TGTE (Transnational Government of Tamil Ealam) members have presented the Home Secretary with legal arguments and evidence in support of their application to have the Liberation Tigers of Tamil Eelam (the LTTE) removed from the list of organisations proscribed under the Terrorism Act in the UK.
The TGTE is seeking to have the ban on the LTTE lifted on the basis that the LTTE is not ‘concerned in terrorism’, and that the ban interferes with the rights of the Tamil community to engage in public debate about the position of Tamils in Sri Lanka. Their representations include expert evidence from political scientist Professor Mampilly of City University of New York, and Peter Schalk, a retired expert in the history of religions at the University of Uppsala, Sweden. The representations also include powerful evidence from a number of Tamil activists whose political campaigning has been adversely affected by the LTTE’s proscription.
The Home Secretary now has 90 days to consider the arguments advanced on behalf of the TGTE and to make a decision as to whether or not the LTTE will continue to be proscribed. The decision is expected no later than 31 August 2021.
The opportunity to make these arguments arose following the TGTE members’ successful appeal to the Proscribed Organisations Appeal Commission (POAC) against the Home Secretary’s previous refusal to de-proscribe the LTTE. In its judgment, handed down on 21 October 2020, the POAC found that the information presented to the Home Secretary when he (at the time) made his decision to maintain the LTTE on the list of proscribed organisations ‘materially misstated’ the conclusions reached by the Proscription Review Group (the expert body whose role it is to assess the threat posed by groups who are considered for proscription under the Terrorism Act 2011). The POAC also found that the submission inaccurately summarised the views of JTAC (Joint Terrorism Analysis Centre).

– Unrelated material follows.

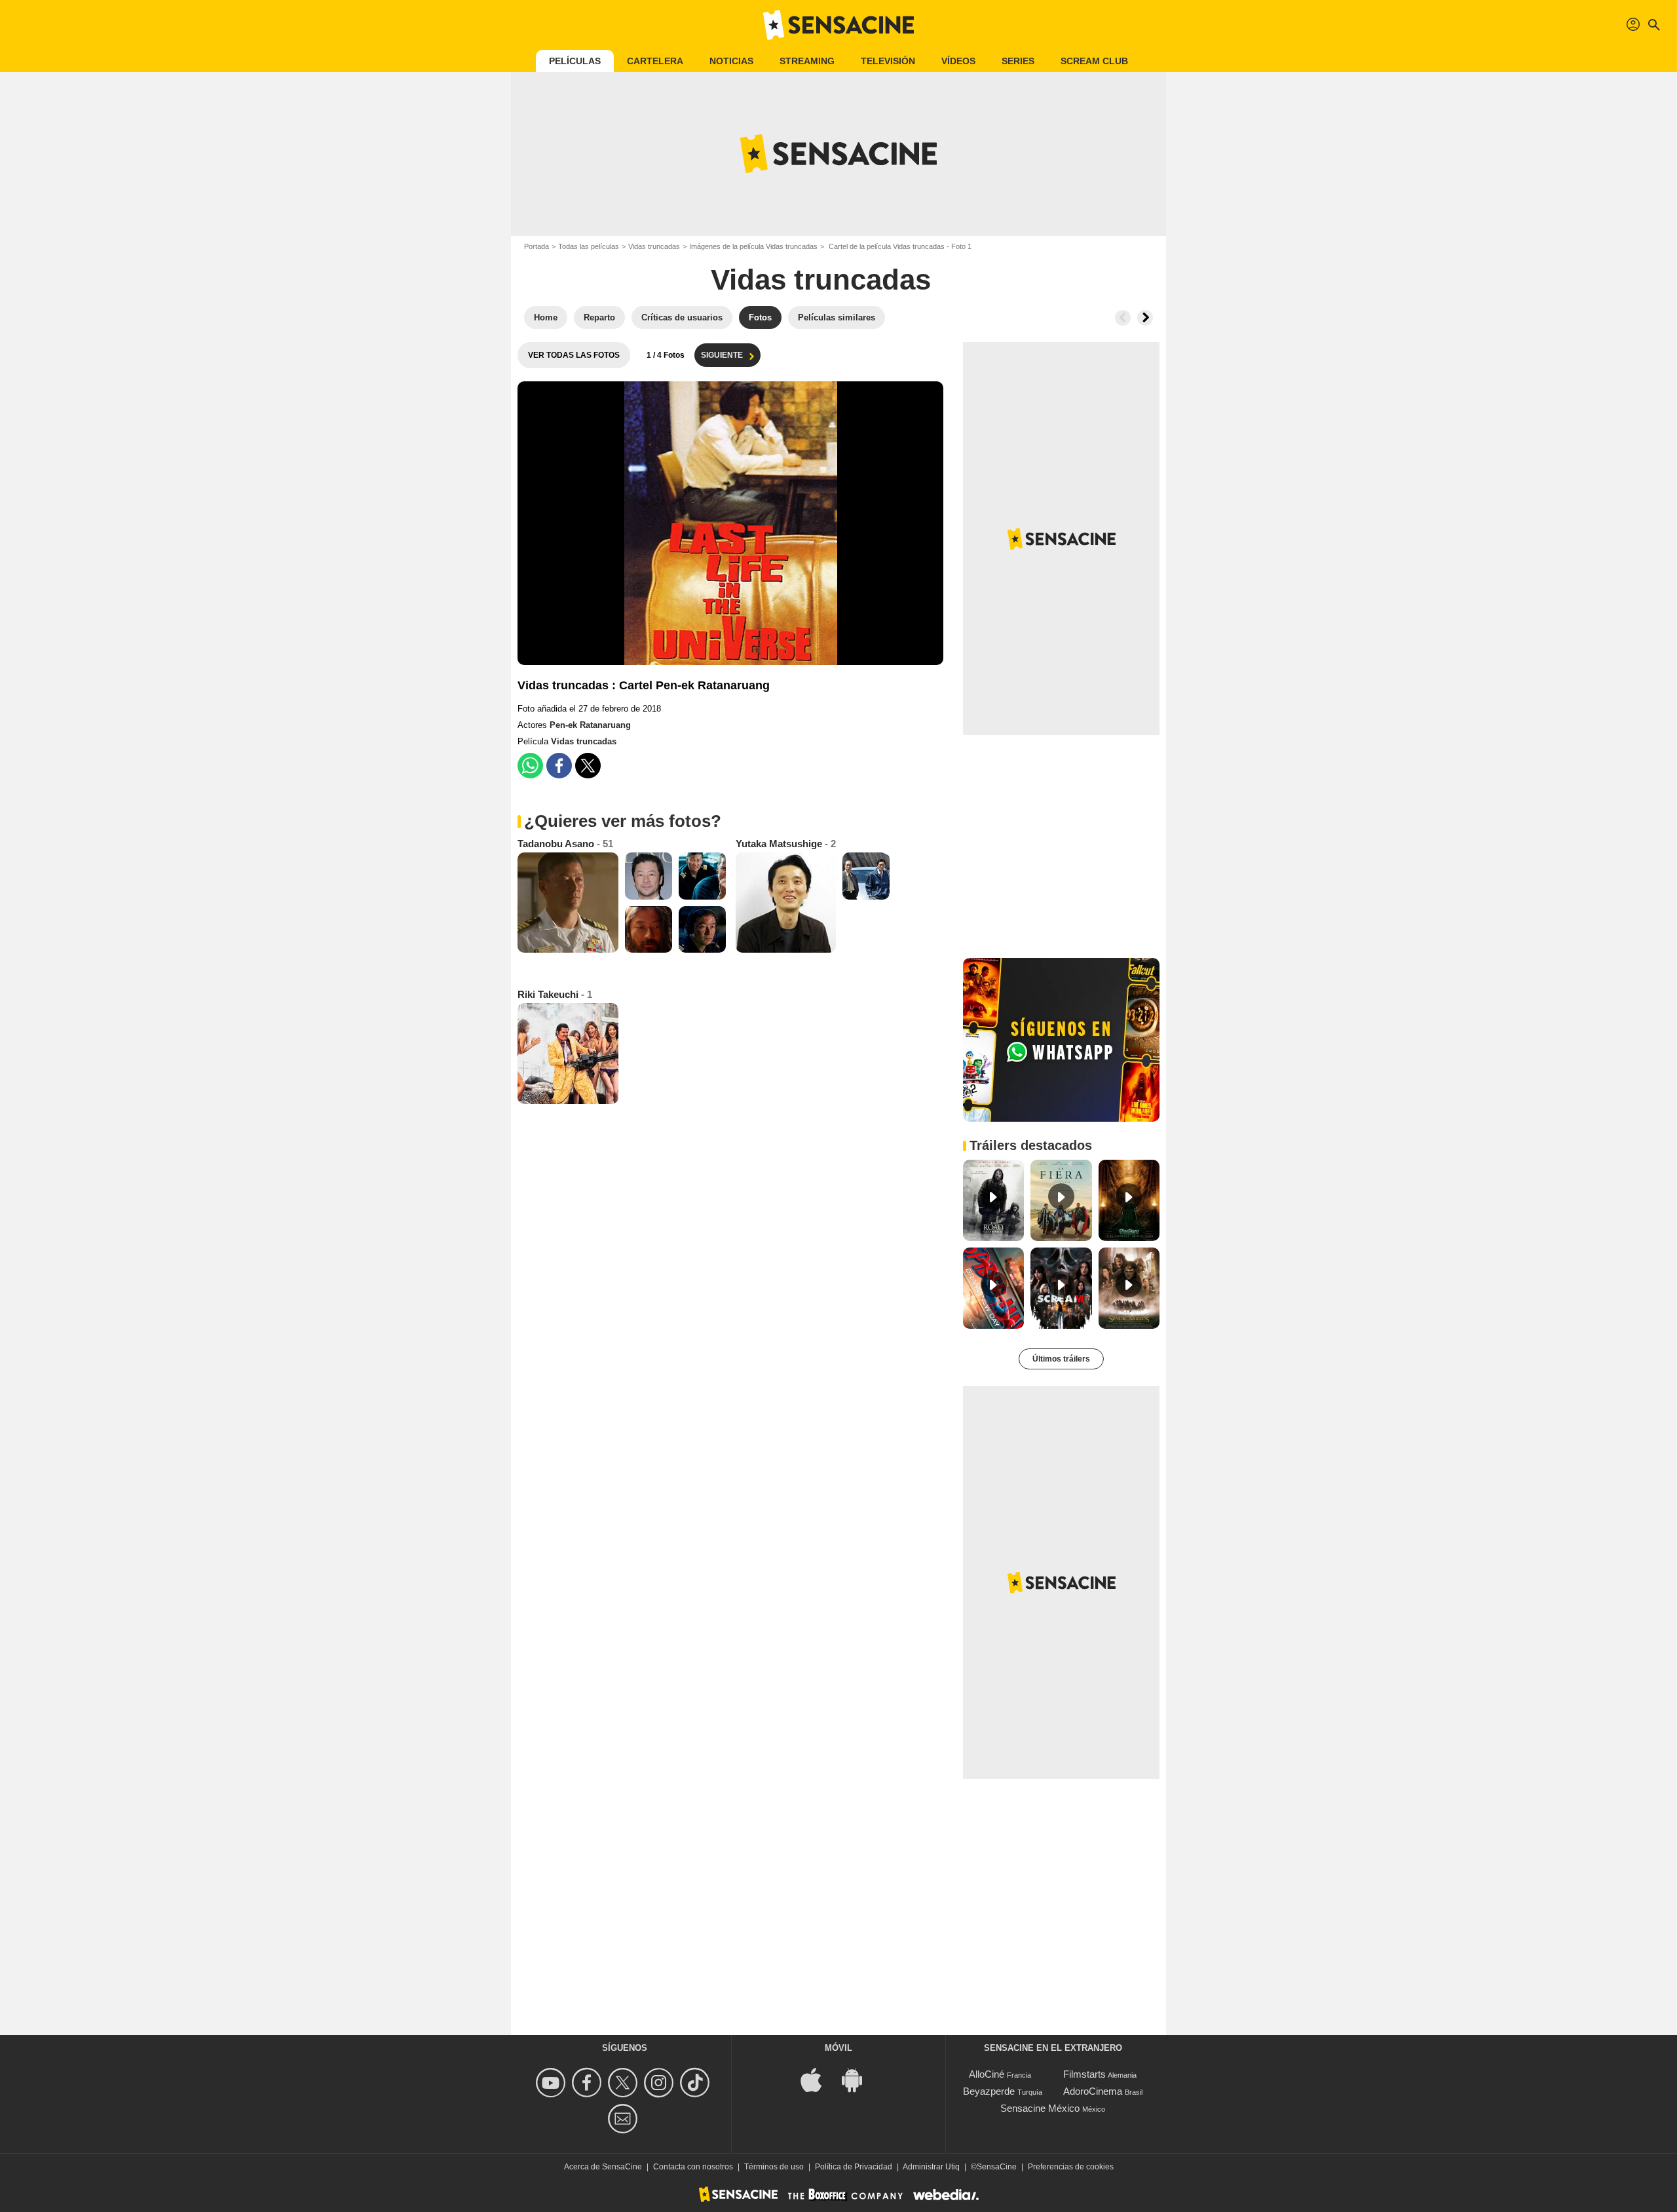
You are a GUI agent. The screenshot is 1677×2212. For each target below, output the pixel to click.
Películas (575, 61)
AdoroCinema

The POAC therefore concluded that the decision to retain the LTTE on the list of proscribed organisations was unlawful.
Following the judgment, on 18 February 2021, the POAC accepted an undertaking by the Home Secretary to reconsider the TGTE’s application to de-proscribe the LTTE, taking into account further representations by members of the TGTE.
The TGTE is represented by Maya Lester QC and Malcolm Birdling of Brick Court Chambers along with Jamie Potter and Caroline Robinson of Bindmans LLP.